No-Collision Transportation Maps

Abstract

Transportation maps between probability measures are critical objects in numerous areas of mathematics and applications such as PDE, fluid mechanics, geometry, machine learning, computer science, and economics. Given a pair of source and target measures, one searches for a map that has suitable properties and transports the source measure to the target one. Here, we study maps that possess the no-collision property; that is, particles simultaneously traveling from sources to targets in a unit time with uniform velocities do not collide. These maps are particularly relevant for applications in swarm control problems. We characterize these no-collision maps in terms of half-space preserving property and establish a direct connection between these maps and binary-space-partitioning (BSP) tree structures. Based on this characterization, we provide explicit BSP algorithms, of cost \(O(n \log n)\), to construct no-collision maps. Moreover, interpreting these maps as approximations of optimal transportation maps, we find that they succeed in computing nearly optimal maps for q-Wasserstein metric (\(q=1,2\)). In some cases, our maps yield costs that are just a few percent off from being optimal.

Appendix

Proof (Theorem 3)

We assume that \(\{e_i\}_{i=1}^d\) is the standard basis in \(\mathbb {R}^d\) because the proof for a general basis is identical up to a multiplication by a suitable volume element.

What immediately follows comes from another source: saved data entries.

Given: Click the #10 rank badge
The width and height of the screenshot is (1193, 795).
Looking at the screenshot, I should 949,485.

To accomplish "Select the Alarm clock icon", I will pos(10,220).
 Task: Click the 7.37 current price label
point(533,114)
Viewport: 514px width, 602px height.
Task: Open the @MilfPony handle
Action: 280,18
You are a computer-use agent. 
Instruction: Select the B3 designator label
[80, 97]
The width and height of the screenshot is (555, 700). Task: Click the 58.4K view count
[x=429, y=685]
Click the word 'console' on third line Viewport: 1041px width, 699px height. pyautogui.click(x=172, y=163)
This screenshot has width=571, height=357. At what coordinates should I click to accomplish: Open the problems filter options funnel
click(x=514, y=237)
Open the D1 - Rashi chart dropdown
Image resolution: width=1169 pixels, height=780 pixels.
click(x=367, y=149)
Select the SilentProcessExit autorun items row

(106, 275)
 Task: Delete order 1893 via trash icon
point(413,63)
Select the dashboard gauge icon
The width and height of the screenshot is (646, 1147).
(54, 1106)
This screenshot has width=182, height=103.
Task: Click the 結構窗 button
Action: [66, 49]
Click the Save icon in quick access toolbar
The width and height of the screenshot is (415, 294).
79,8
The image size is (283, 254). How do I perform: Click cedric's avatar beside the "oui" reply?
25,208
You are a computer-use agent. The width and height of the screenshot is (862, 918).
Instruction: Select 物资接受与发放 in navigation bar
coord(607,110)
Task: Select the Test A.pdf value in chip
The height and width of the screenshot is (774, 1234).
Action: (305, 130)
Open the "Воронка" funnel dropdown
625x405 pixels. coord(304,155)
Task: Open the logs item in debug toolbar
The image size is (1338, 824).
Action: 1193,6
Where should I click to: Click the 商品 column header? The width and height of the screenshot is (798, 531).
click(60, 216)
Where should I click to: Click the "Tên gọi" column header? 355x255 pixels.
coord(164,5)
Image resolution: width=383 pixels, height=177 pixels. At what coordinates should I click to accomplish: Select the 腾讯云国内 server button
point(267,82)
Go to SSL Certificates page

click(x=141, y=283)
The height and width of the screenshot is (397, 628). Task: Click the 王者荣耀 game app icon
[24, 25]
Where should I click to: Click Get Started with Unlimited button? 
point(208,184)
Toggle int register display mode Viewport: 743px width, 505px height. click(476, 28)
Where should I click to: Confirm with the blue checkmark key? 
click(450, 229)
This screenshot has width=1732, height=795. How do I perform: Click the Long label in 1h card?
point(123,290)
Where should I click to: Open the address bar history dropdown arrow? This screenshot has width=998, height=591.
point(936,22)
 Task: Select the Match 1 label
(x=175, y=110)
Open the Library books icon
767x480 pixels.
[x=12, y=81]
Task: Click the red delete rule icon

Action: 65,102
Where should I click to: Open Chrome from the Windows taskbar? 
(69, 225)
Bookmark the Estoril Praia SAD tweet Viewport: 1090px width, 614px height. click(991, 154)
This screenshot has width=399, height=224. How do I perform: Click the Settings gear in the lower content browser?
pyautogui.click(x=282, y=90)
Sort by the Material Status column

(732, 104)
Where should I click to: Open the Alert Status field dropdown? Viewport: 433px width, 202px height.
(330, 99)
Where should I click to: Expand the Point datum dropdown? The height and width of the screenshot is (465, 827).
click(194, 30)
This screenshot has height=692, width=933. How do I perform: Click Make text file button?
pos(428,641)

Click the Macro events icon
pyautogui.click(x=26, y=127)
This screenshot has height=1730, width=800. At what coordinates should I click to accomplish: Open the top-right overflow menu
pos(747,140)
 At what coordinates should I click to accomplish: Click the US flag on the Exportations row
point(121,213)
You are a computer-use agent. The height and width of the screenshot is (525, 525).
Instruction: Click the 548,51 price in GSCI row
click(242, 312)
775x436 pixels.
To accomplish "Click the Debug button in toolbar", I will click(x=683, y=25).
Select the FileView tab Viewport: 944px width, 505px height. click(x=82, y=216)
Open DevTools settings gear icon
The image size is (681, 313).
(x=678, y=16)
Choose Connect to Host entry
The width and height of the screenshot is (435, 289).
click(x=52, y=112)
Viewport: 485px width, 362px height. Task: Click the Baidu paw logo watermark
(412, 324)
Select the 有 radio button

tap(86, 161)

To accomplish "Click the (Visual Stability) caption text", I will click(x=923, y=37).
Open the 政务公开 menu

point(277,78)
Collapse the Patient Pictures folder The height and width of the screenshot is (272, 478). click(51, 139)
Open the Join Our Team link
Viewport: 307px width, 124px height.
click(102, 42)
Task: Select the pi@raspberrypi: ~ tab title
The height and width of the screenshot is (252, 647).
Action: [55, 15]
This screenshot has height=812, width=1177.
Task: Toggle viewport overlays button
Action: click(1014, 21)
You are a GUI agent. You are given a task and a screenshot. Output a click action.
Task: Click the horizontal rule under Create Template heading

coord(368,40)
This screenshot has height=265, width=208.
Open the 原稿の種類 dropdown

1. Suppose that \(x \in \mathrm {int}\left( \mathrm {supp}(\mu )\right) \), and \(~x^{\prime }\in \mathbb {R}^d,~x\ne x^{\prime },\) but they never get separated by a hyperplane. Therefore, whenever a common subset containing \(x,x^{\prime }\) gets partitioned they always stay in the same side. Suppose that \(\{A_k\}\) is the sequence of subsets that they both belong during the cutting process. By construction, we have that

$$\begin{aligned} A_{k+1}\subset A_k,\quad \mu (A_{k+1})=\frac{\mu (A_k)}{2}. \end{aligned}$$

Since \(\{v_k\}_{k=1}^\infty \subset \{e_1,e_2,\ldots ,e_d\}\) we have that

$$\begin{aligned} A_k=\left( \alpha ^k_1,\beta _1^k\right] \times \left( \alpha ^k_2,\beta ^k_2\right] \cdots \times \left( \alpha ^k_d,\beta ^k_d\right] , \end{aligned}$$

where \(-\infty \le \alpha ^k_i <\beta ^k _i \le +\infty \). Denote by

$$\begin{aligned} x=(x_1,x_2,\ldots ,x_d),\quad x^{\prime }=(x^{\prime }_1,x^{\prime }_2,\ldots ,x^{\prime }_d). \end{aligned}$$

Without loss of generality, assume that

$$\begin{aligned} x_i\ne x^{\prime }_i,~1\le i \le l,\quad x_i=x^{\prime }_i,~i>l. \end{aligned}$$

Since \(\{A_k\}\) are rectangles we have that

$$\begin{aligned} R=\bigcap _k A_k, \end{aligned}$$

is also a rectangle, and we denote by

$$\begin{aligned} R=[\alpha _1,\beta _1]\times [\alpha _2,\beta _2]\times \cdots [\alpha _d,\beta _d], \end{aligned}$$

and we have that

$$\begin{aligned} \lim \limits _{k\rightarrow \infty }\alpha _i^k=\alpha _i,\quad \lim \limits _{k\rightarrow \infty }\beta _i^k=\beta _i,\quad 1\le i \le d. \end{aligned}$$

Since \(x,x^{\prime } \in R\) we have that

$$\begin{aligned} \beta _i-\alpha _i \ge |x_i-x^{\prime }_i|>0,\quad 1\le i \le l. \end{aligned}$$

Furthermore, we have that

$$\begin{aligned} \mu (R)=\lim \limits _{k\rightarrow \infty } \mu (A_k)=0. \end{aligned}$$

If \(\mathcal {L}^d(R)>0\) then we have that \(\mathrm {int}(R)\ne \emptyset \) and \(\mathrm {int}(R)\cap \mathrm {supp}(\mu )=\emptyset \) which contradicts to the fact that \(x \in \mathrm {int}\left( \mathrm {supp}(\mu )\right) \). Therefore, we have that \(\mathcal {L}^d(R)=0\) which means that \(\alpha _i=\beta _i\) for some \(i>l\). Without loss of generality assume that

$$\begin{aligned} \alpha _i<\beta _i,~1\le i \le q,\quad \alpha _i=\beta _i,~i>q. \end{aligned}$$

We have that \(q\ge l\). Moreover, \(\alpha _i=\beta _i=x_i=x^{\prime }_i\), and \(-\infty<\alpha _i^k<\beta _i^k<\infty \) for all \(i>q\) and k large enough. Additionally, if \(-\infty<\alpha _i<\beta _i<\infty \) for some \(1\le i \le q\) then \(-\infty<\alpha _i^k<\beta _i^k<\infty \) for k large enough. In what follows we assume that k is so large that this previous statements hold.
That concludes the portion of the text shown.